旧システムでは、利用者向け機能、業務向け機能、そして遠隔バックアップそれぞれに高性能な機器を用いていたが、新システムでは、比較的安価な館内設置機器とクラウドサービスを組み合わせることで費用の削減を実現した。
3.2 2023年度
(1)国立国会図書館サーチ(NDLサーチ)
NDLサーチは、NDLの蔵書やデジタル資料に加え、全国の図書館の蔵書やデジタルアーカイブを統合検索できる機能を提供しており、それを実現するために膨大な数のメタデータの同定処理を行っている。そのために旧NDLサーチは、複数台のサーバを用いた特別なインフラ構成が必要だった。クラウドサービスに移行するにあたり、この同定処理をその処理実行中のみ1台の高スペックマシンを起動して行う方法に変更した(CA2068参照)。クラウドサービスに最適化した設計で開発したことで、旧システムから大幅なコスト削減に成功した。
(2)レファレンス協同データベース及び国会会議録検索システム等
これらのシステムについては、移行経費の制約のため新規開発は行わず、旧システムとほぼ同様のシステム構成でクラウドサービスへの移行を行った。ただし、CDN(6)を利用してアクセス集中時の負荷を分散するなど、可能な範囲でクラウドサービスが提供する機能を活用した。
3.3 2024年度
(1)業務基盤システム
業務基盤システムは、NDLにおける資料の収集・整理・利用提供を担う基幹システムである。移行経費の制約により、旧システムとほぼ同様のシステム構成でクラウドサービスに移行することとしたが、連携する他システムも多かったため、システム利用部門も含めた全館的なプロジェクトとして移行作業を進めた。データ移行など慎重を要する作業もあったが、おおむね問題なく移行を完了した。
(2)国立国会図書館東日本大震災アーカイブ(ひなぎく)、カレントアウェアネス・ポータル、Web NDL Authorities
これらのシステムも移行経費の制約から旧システムと同様の構成のままクラウドサービスに移行したが、特に問題なく移行を完了した。
4. 移行結果の評価
(1)コストについて
クラウドサービスのコストについては、2024年度の移行が完了して間もないため、現時点での評価ということになるが、おおむね目標としていたコスト削減は達成できたと考えられる。特にクラウドサービス上で新規に開発を行った国立国会図書館デジタルコレクションやNDLサーチでは、コスト削減効果が顕著であることが分かった。

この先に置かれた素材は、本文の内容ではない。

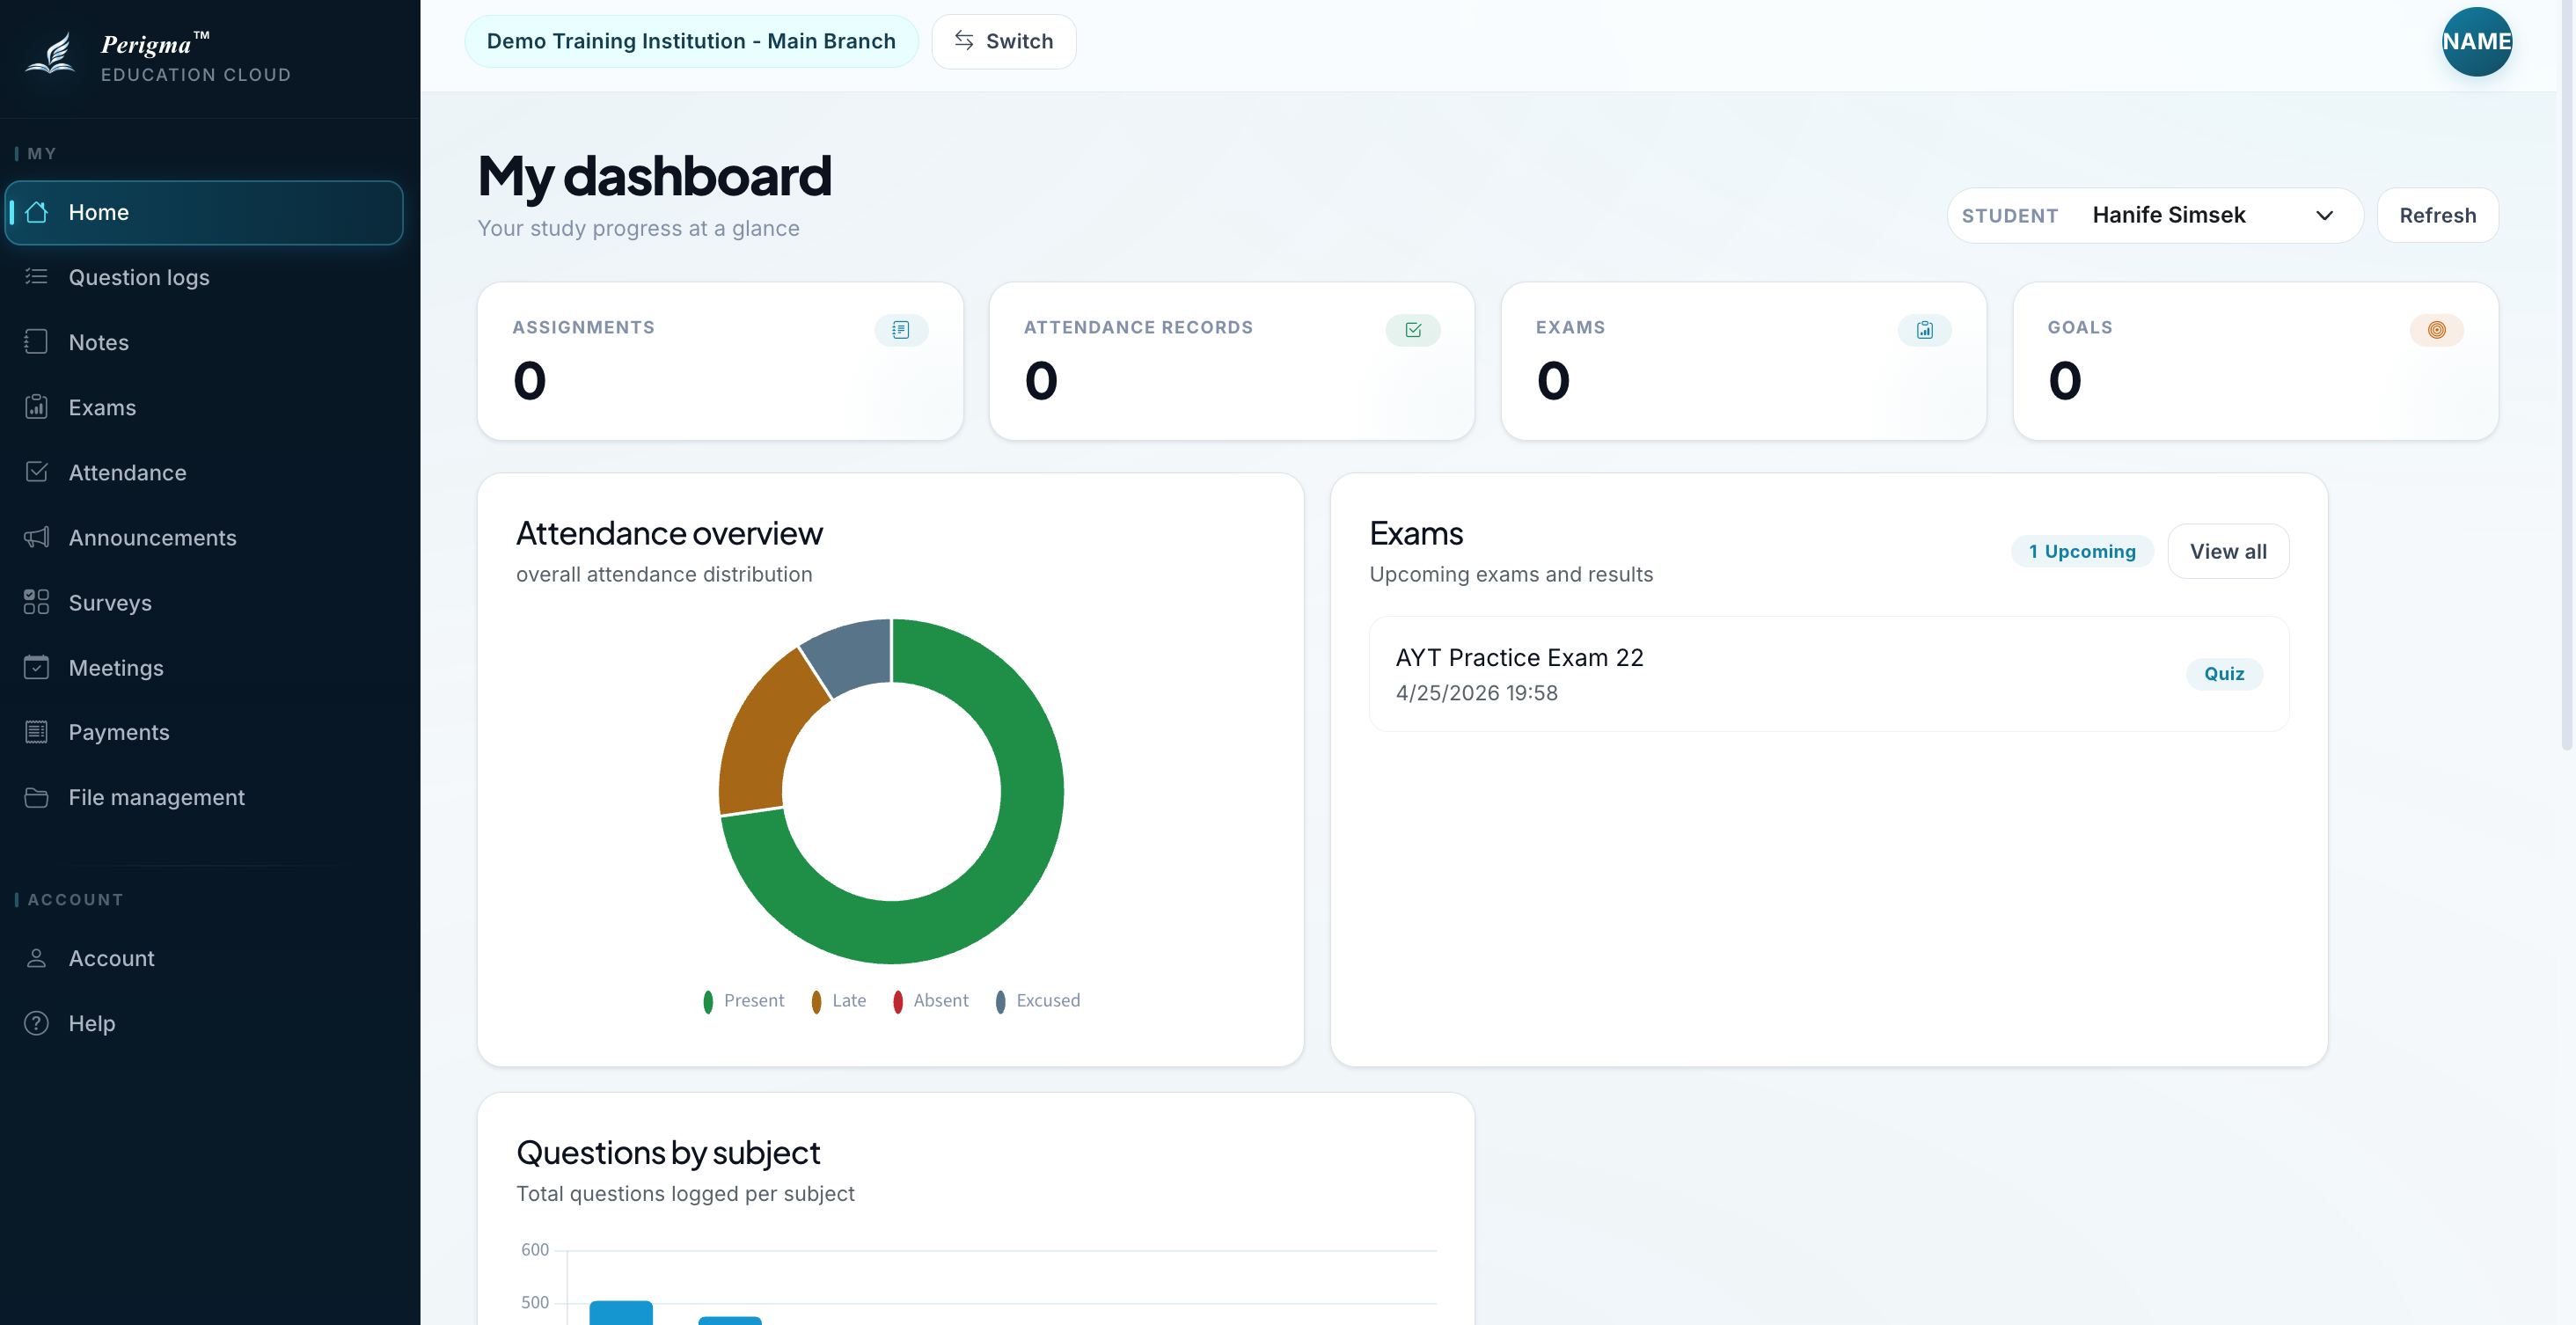Open the Student selector dropdown

(2154, 215)
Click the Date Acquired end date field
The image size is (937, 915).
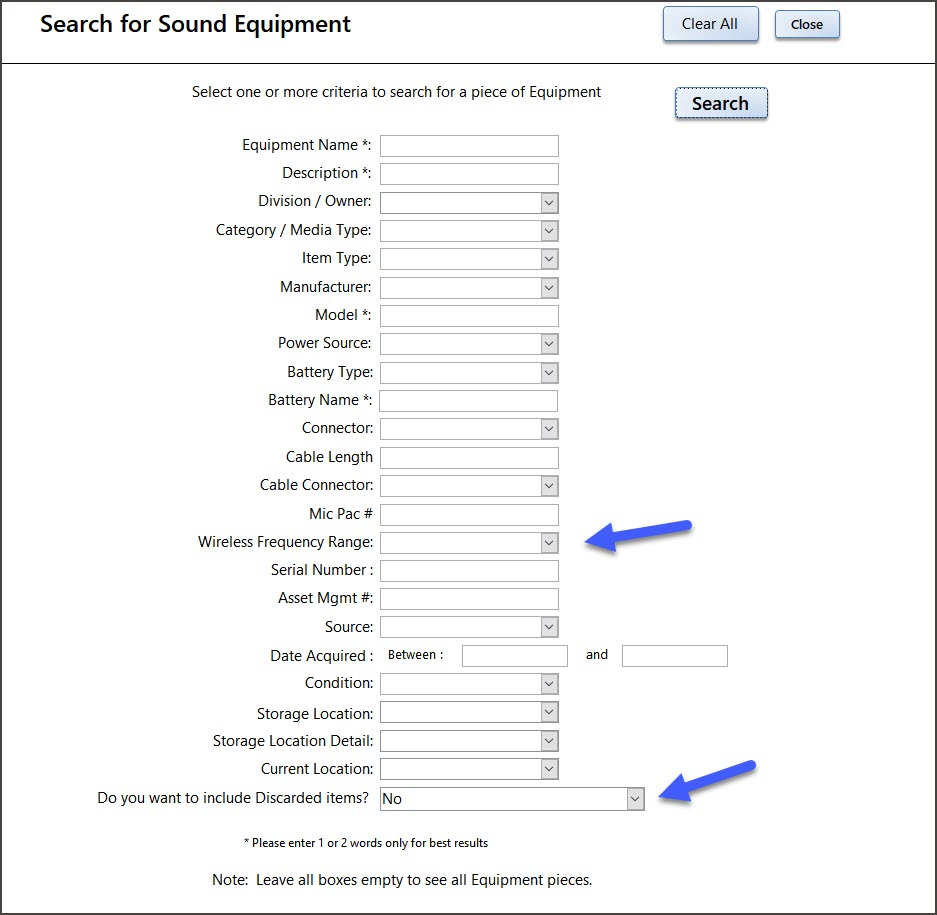(x=675, y=656)
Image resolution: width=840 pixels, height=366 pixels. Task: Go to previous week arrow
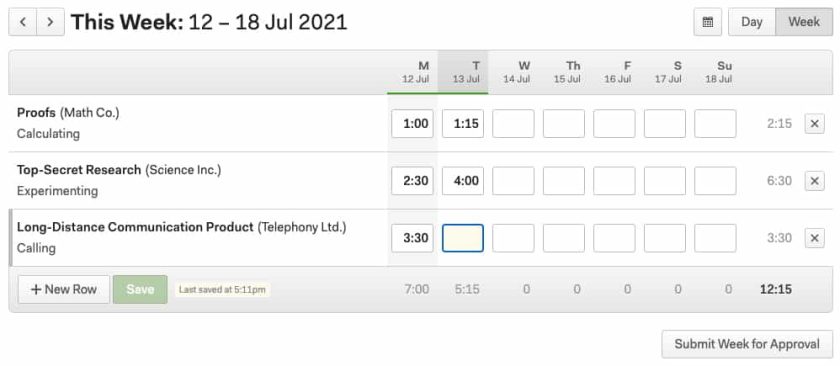[23, 22]
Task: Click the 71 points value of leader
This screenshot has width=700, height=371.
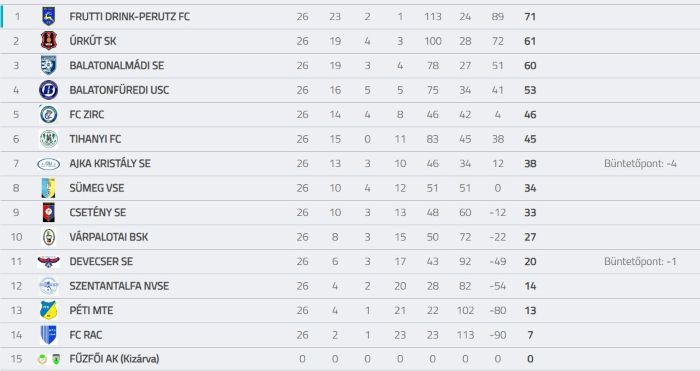Action: click(x=530, y=17)
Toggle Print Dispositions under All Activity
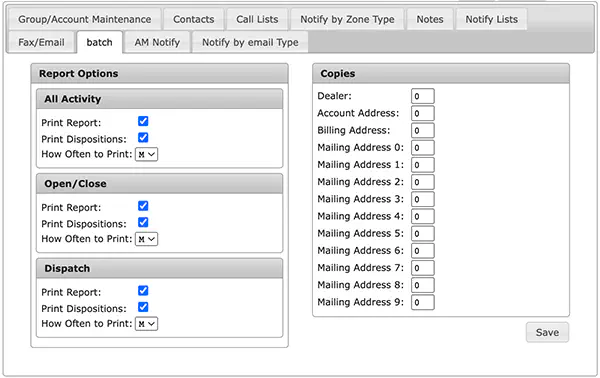Viewport: 600px width, 378px height. (x=143, y=138)

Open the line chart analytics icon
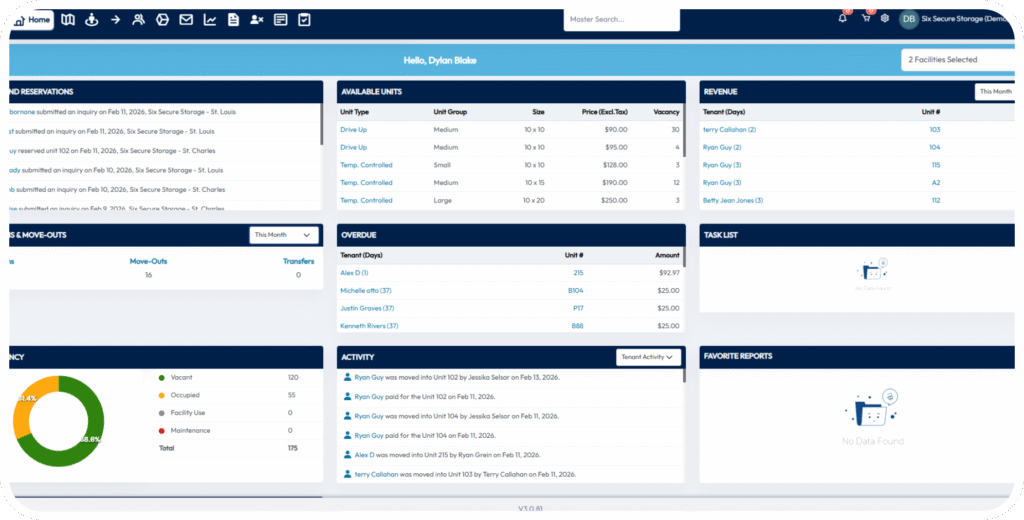coord(210,20)

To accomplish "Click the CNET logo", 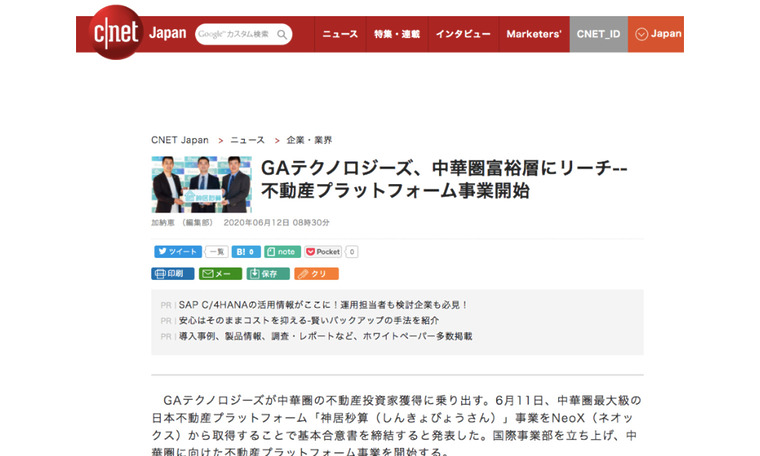I will click(x=116, y=33).
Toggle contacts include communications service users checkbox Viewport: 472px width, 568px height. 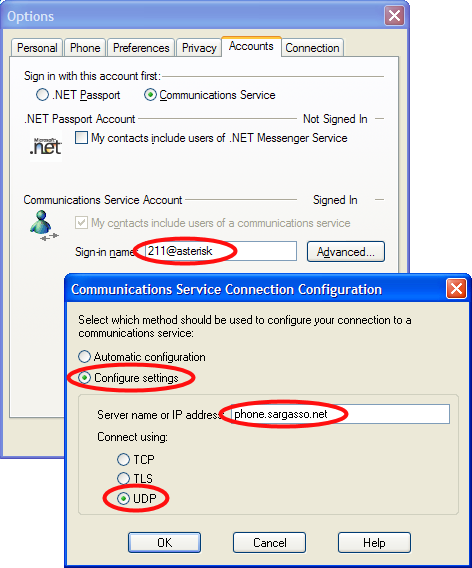(81, 222)
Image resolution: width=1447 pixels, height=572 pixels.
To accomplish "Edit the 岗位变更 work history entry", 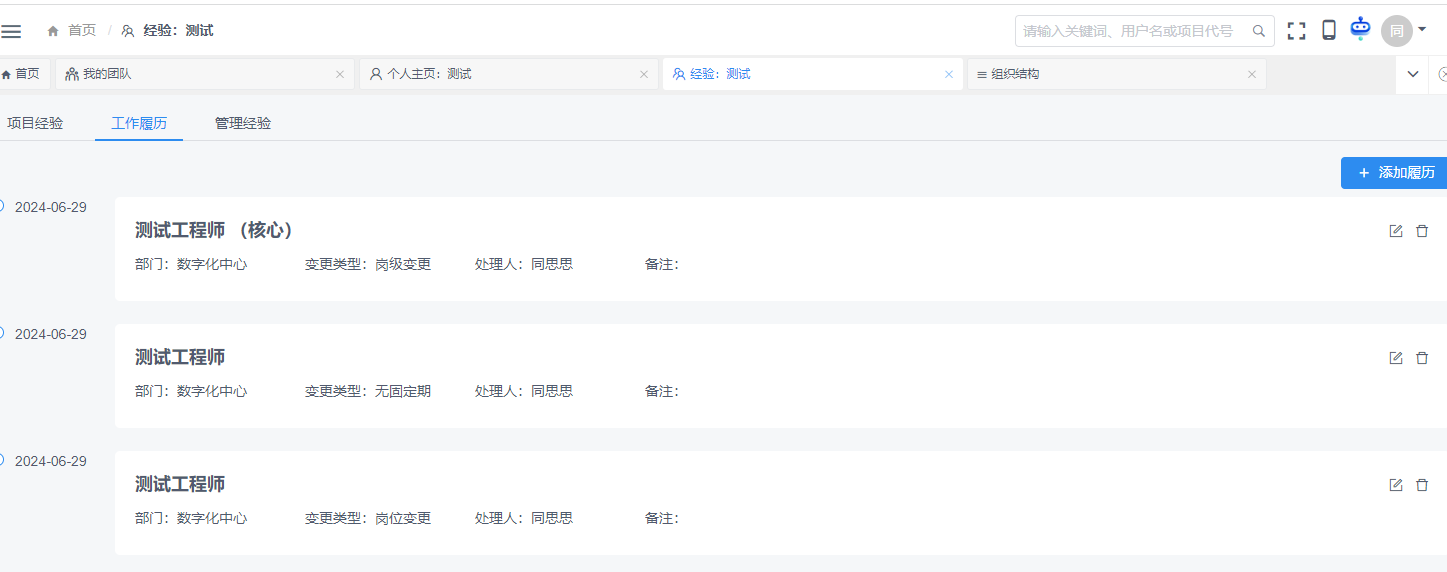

また、クラウドサービスへの移行により、今後はインフラ更改に伴う移行作業が不要となり、一時的な経費の高騰を避けられることも期待している。
ただし、クラウドサービスでは、アクセス数の増加やシステム改修時のアプリケーション開発事業者の設定ミスなどにより利用料が急に高騰する場合があるため、監視体制を整え料金の異常を早期に検知できるように運用することが求められる。そこでシステムインフラWGでは、クラウドサービスに関する仕様書にコスト管理に関する要件を追加することにした。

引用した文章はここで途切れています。